In 1969, Don Fisher was having difficulty finding the right size of Levi’s jeans in traditional clothing stores. His solution was quite radical. Together with his wife Doris, he opened his own store, The Gap, selling a large selection of the product Fisher had found so hard to buy.
A year earlier, across the Atlantic, an Italian family business called Benetton, had opened its first store, entering the mass fashion market with a slightly different approach. Rather than branded clothes, Benetton began by selling knitwear they made themselves.
From these humble beginnings, both The Gap and Benetton went on to become hugely successful fashion retailers. At one time, their superiority within the sector was such that they assumed the status of “category killers” – chains so big that they threaten the survival of smaller competitors.
A key feature of category killers – other famous examples include Toys “R” Us, Home Depot and Staples – is the convenient availability of specific, affordable products.
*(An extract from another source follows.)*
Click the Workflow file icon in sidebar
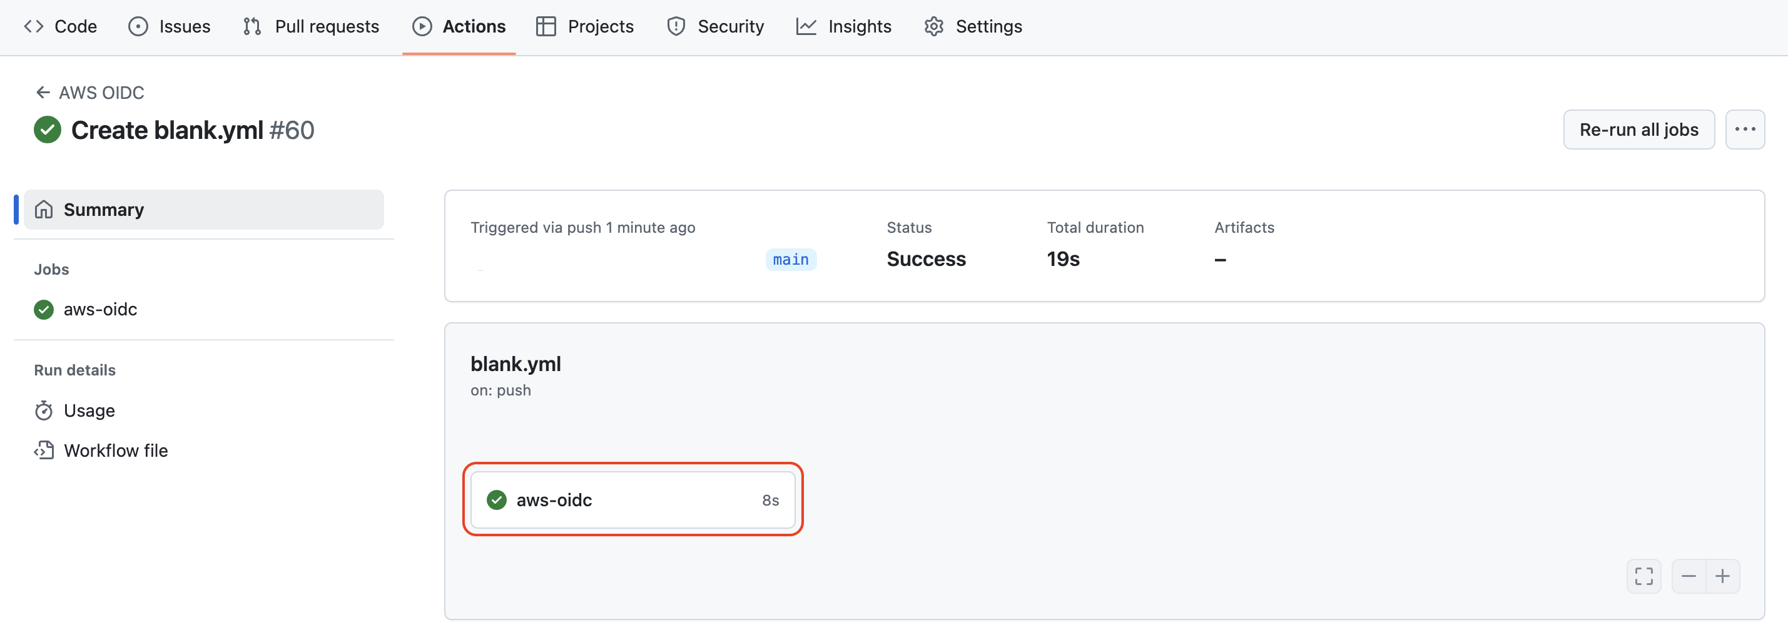The image size is (1788, 637). pyautogui.click(x=44, y=450)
It is a retail format based on a clear understanding of what it is the customer wants and satisfying that demand at low cost.
With the announcement this summer that Gap would close all its stores in UK and Ireland, and with Benetton no longer at the frontier of cool, the idea of these brands once being so dominant seems fairly strange.
But the influence of these category killers on today’s fashion industry remains, with a history that is still relevant to current leading players like Primark, ASOS and Boohoo at a time of huge flux in the retail landscape and immense pressure on established supply chains.
From the very beginning, for example, The Gap had a crystal clear vision of its customer base. Opening the first store close to San Francisco State University, Fisher wanted to appeal to college students and the counterculture generation.
To attract them, early Gap stores also sold records, but these were soon dropped. Although prices were not discounted, they were priced moderately and keen enough to convince that core demographic to shop there.
Benetton, meanwhile, capitalised on its initial popularity by expanding rapidly in the 1970s. Having multiple stores in a small area meant the company could dominate local markets, generate high sales volume and efficiently manage their distribution network.